We show how to work with the TSV data from the Lakhnawi PDF.
Fusus has a function to import TSV data that is coming out of the OCR pipeline and out of the text extraction pipeline.
These have slightly different columns. When unpacking the TSV data, the function will cast the appropriate columns to integer.
Reference: convert.
%load_ext autoreload
%autoreload 2
from fusus.convert import loadTsv
For a known work, such as the Lakhnawi edition of the Fusus, we can use a keyword, see works.
(headers, words) = loadTsv(source="fususl")
Loading TSV data from ~/github/among/fusus/ur/Lakhnawi/allpages.tsv
We get the header fields and the words:
print(headers)
('page', 'line', 'column', 'span', 'direction', 'left', 'top', 'right', 'bottom', 'word')
len(words)
51814
print(words[40000])
(355, 12, 1, 1, 'r', 390, 373, 390, 394, 'َّىٰ')
Alternatively, we could have gotten it as follows:
(headers, words) = loadTsv(source="~/github/among/fusus/ur/Lakhnawi/allpages.tsv", ocred=False)
Loading TSV data from ~/github/among/fusus/ur/Lakhnawi/allpages.tsv
print(headers)
print(len(words))
print(words[40000])
('page', 'line', 'column', 'span', 'direction', 'left', 'top', 'right', 'bottom', 'word') 51814 (355, 12, 1, 1, 'r', 390, 373, 390, 394, 'َّىٰ')
(headers, words) = loadTsv(source="fususa")
Loading TSV data from ~/github/among/fusus/ur/Affifi/allpages.tsv
We get the header fields and the words:
print(headers)
('stripe', 'column', 'line', 'left', 'top', 'right', 'bottom', 'confidence', 'text')
len(words)
46264
print(words[40000])
(203, 0, '', 18, 904, 3266, 1058, 3429, 100, 'وجه')

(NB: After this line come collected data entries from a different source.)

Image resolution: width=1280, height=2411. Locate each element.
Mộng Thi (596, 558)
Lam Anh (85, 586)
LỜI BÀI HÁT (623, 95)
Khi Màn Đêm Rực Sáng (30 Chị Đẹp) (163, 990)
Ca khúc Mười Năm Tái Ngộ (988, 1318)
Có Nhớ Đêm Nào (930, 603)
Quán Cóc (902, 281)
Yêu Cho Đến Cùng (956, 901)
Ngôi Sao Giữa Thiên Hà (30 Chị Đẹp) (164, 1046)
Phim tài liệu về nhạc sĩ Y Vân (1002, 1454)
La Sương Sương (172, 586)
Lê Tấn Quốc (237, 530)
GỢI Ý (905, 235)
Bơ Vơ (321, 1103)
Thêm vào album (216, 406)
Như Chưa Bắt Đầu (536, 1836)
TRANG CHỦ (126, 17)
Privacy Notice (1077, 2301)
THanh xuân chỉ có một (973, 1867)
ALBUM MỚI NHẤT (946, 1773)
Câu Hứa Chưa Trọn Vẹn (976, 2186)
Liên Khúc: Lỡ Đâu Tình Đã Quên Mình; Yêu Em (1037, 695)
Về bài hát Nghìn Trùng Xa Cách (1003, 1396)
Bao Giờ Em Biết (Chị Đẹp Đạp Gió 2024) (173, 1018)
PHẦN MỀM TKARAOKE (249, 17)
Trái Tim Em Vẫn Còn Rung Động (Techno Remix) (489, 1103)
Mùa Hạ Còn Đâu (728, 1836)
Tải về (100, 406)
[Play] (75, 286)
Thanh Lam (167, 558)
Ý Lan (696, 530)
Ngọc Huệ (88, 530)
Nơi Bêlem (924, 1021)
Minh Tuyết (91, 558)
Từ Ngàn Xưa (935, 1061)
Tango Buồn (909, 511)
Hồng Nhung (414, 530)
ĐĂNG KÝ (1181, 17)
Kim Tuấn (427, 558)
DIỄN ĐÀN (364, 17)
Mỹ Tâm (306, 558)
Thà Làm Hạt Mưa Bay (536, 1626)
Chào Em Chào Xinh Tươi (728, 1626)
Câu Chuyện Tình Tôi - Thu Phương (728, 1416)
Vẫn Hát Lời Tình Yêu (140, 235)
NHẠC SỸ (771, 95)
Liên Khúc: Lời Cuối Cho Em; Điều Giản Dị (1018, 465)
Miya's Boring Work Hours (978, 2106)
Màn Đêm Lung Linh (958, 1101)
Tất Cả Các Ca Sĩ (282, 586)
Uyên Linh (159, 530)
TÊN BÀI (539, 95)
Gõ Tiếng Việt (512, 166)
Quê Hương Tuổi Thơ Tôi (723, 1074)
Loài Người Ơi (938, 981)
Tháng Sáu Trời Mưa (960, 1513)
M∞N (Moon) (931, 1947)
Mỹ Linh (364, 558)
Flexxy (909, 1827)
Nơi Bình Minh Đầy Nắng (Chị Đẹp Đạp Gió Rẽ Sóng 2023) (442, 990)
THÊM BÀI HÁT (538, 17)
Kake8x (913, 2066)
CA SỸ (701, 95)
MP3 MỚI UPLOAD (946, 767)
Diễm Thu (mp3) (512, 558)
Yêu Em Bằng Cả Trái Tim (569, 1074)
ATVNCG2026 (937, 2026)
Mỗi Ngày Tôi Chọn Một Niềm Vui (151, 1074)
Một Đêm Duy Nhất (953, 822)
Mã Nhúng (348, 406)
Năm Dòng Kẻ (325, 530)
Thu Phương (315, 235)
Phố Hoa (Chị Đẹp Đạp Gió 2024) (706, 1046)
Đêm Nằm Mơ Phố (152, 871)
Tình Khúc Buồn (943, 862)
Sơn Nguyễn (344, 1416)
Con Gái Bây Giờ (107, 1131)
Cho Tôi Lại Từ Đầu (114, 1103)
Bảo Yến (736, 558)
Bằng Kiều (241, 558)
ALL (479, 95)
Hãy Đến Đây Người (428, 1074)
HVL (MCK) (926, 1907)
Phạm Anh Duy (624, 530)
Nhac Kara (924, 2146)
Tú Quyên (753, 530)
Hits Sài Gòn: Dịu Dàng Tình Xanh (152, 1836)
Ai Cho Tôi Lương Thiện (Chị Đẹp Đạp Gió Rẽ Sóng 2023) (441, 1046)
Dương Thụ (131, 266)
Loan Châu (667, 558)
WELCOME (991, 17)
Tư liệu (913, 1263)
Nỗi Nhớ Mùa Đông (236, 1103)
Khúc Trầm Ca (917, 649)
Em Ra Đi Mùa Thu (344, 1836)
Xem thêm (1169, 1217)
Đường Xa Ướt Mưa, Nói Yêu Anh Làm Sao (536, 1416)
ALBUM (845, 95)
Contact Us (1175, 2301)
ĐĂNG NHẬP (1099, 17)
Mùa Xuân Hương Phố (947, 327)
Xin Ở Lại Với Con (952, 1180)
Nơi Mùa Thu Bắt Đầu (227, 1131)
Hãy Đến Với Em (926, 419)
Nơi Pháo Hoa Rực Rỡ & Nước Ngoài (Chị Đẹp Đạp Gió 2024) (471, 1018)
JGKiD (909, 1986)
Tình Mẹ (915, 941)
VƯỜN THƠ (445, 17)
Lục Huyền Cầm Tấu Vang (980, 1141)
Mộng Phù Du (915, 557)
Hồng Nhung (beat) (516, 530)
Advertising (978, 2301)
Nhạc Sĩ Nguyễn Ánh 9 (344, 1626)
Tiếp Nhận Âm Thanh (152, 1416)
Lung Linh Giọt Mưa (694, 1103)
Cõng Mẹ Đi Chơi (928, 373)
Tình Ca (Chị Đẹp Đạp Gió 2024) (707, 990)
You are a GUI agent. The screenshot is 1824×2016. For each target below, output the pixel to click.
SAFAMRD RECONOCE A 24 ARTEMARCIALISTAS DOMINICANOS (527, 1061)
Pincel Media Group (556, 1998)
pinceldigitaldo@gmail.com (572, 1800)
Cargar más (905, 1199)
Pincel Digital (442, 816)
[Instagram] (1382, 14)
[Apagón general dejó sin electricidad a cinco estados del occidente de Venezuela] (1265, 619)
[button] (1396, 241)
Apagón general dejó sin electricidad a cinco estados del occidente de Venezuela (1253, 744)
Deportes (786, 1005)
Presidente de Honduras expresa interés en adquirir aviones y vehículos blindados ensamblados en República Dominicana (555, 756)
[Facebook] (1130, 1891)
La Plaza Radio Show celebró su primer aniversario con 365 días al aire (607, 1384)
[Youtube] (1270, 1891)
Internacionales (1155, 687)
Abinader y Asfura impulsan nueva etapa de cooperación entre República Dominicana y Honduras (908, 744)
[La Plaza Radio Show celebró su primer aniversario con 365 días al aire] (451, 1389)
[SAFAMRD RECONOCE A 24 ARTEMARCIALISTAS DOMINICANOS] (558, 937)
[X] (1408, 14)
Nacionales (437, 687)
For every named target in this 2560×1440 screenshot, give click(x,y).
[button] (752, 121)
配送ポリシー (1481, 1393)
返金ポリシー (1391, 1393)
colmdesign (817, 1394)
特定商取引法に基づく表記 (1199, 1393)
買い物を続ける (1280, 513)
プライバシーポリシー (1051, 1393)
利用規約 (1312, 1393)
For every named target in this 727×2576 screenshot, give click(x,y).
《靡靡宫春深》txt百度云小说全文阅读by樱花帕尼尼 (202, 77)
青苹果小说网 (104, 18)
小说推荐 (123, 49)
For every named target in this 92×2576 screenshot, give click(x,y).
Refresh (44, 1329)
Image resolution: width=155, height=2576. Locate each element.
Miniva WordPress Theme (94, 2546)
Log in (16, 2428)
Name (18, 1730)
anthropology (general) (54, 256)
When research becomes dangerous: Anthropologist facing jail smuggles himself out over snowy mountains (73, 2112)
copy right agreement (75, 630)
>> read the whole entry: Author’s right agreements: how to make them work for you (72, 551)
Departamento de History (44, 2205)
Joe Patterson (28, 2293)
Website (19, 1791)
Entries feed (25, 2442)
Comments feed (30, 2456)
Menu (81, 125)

Alternatively, we could have gotten it as follows:
(headers, words) = loadTsv(source="~/github/among/fusus/ur/Afifi/allpages.tsv", ocred=True)
Loading TSV data from ~/github/among/fusus/ur/Affifi/allpages.tsv
print(headers)
print(len(words))
print(words[40000])
('stripe', 'column', 'line', 'left', 'top', 'right', 'bottom', 'confidence', 'text') 46264 (203, 0, '', 18, 904, 3266, 1058, 3429, 100, 'وجه')